Dataset entries
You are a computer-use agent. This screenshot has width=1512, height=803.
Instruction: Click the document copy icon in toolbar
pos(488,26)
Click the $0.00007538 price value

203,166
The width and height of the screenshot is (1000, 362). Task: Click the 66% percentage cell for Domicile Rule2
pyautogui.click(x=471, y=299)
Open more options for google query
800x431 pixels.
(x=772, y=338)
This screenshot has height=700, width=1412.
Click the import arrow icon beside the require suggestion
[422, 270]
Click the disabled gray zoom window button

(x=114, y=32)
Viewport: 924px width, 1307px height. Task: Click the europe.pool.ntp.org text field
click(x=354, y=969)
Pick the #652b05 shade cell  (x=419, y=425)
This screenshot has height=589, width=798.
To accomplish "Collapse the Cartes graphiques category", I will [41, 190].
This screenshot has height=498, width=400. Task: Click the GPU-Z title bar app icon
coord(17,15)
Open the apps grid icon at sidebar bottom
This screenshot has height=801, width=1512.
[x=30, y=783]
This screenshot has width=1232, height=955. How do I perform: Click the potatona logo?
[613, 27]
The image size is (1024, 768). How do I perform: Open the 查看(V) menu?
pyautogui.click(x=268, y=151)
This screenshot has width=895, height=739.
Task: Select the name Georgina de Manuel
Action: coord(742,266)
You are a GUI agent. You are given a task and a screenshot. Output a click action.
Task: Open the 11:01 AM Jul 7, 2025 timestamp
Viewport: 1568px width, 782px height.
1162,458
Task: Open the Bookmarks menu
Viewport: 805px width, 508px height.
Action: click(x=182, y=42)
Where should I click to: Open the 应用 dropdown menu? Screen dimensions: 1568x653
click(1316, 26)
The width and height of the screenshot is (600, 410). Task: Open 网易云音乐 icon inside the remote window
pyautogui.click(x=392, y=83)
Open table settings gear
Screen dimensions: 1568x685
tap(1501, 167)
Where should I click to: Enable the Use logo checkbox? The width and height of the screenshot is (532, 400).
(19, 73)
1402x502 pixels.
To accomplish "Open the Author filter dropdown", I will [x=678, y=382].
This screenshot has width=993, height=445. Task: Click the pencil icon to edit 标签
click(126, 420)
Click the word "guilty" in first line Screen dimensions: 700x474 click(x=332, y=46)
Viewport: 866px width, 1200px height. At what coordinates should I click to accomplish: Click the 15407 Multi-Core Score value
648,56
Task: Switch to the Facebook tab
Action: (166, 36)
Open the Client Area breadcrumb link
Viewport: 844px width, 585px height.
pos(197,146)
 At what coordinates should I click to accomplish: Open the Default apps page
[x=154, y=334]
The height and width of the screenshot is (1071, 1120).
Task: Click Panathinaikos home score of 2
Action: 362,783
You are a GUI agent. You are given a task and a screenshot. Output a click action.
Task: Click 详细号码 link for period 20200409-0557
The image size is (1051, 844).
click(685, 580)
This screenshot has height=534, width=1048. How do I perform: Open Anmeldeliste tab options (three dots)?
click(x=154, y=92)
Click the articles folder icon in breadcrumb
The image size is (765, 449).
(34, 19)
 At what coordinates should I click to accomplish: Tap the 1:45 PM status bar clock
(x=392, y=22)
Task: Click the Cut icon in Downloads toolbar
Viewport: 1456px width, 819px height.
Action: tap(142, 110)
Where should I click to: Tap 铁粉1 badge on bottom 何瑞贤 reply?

Exercise instructions
Could you please repeat the data exactly as given?

Finished task
You are a computer-use agent. This screenshot has width=1512, height=803.
Instruction: Click the document copy icon in toolbar
pos(488,26)
Click the $0.00007538 price value

203,166
The width and height of the screenshot is (1000, 362). Task: Click the 66% percentage cell for Domicile Rule2
pyautogui.click(x=471, y=299)
Open more options for google query
800x431 pixels.
(x=772, y=338)
This screenshot has height=700, width=1412.
Click the import arrow icon beside the require suggestion
[422, 270]
Click the disabled gray zoom window button

(x=114, y=32)
Viewport: 924px width, 1307px height. Task: Click the europe.pool.ntp.org text field
click(x=354, y=969)
Pick the #652b05 shade cell  (x=419, y=425)
This screenshot has height=589, width=798.
To accomplish "Collapse the Cartes graphiques category", I will [41, 190].
This screenshot has height=498, width=400. Task: Click the GPU-Z title bar app icon
coord(17,15)
Open the apps grid icon at sidebar bottom
This screenshot has height=801, width=1512.
[x=30, y=783]
This screenshot has width=1232, height=955. How do I perform: Click the potatona logo?
[613, 27]
The image size is (1024, 768). How do I perform: Open the 查看(V) menu?
pyautogui.click(x=268, y=151)
This screenshot has width=895, height=739.
Task: Select the name Georgina de Manuel
Action: coord(742,266)
You are a GUI agent. You are given a task and a screenshot. Output a click action.
Task: Open the 11:01 AM Jul 7, 2025 timestamp
Viewport: 1568px width, 782px height.
1162,458
Task: Open the Bookmarks menu
Viewport: 805px width, 508px height.
Action: click(x=182, y=42)
Where should I click to: Open the 应用 dropdown menu? Screen dimensions: 1568x653
click(1316, 26)
The width and height of the screenshot is (600, 410). Task: Open 网易云音乐 icon inside the remote window
pyautogui.click(x=392, y=83)
Open table settings gear
Screen dimensions: 1568x685
tap(1501, 167)
Where should I click to: Enable the Use logo checkbox? The width and height of the screenshot is (532, 400).
(19, 73)
1402x502 pixels.
To accomplish "Open the Author filter dropdown", I will [x=678, y=382].
This screenshot has width=993, height=445. Task: Click the pencil icon to edit 标签
click(126, 420)
Click the word "guilty" in first line Screen dimensions: 700x474 click(x=332, y=46)
Viewport: 866px width, 1200px height. At what coordinates should I click to accomplish: Click the 15407 Multi-Core Score value
648,56
Task: Switch to the Facebook tab
Action: (166, 36)
Open the Client Area breadcrumb link
Viewport: 844px width, 585px height.
pos(197,146)
 At what coordinates should I click to accomplish: Open the Default apps page
[x=154, y=334]
The height and width of the screenshot is (1071, 1120).
Task: Click Panathinaikos home score of 2
Action: 362,783
You are a GUI agent. You are given a task and a screenshot. Output a click action.
Task: Click 详细号码 link for period 20200409-0557
The image size is (1051, 844).
click(685, 580)
This screenshot has height=534, width=1048. How do I perform: Open Anmeldeliste tab options (three dots)?
click(x=154, y=92)
Click the articles folder icon in breadcrumb
The image size is (765, 449).
(34, 19)
 At what coordinates should I click to accomplish: Tap the 1:45 PM status bar clock
(x=392, y=22)
Task: Click the Cut icon in Downloads toolbar
Viewport: 1456px width, 819px height.
Action: tap(142, 110)
Where should I click to: Tap 铁粉1 badge on bottom 何瑞贤 reply?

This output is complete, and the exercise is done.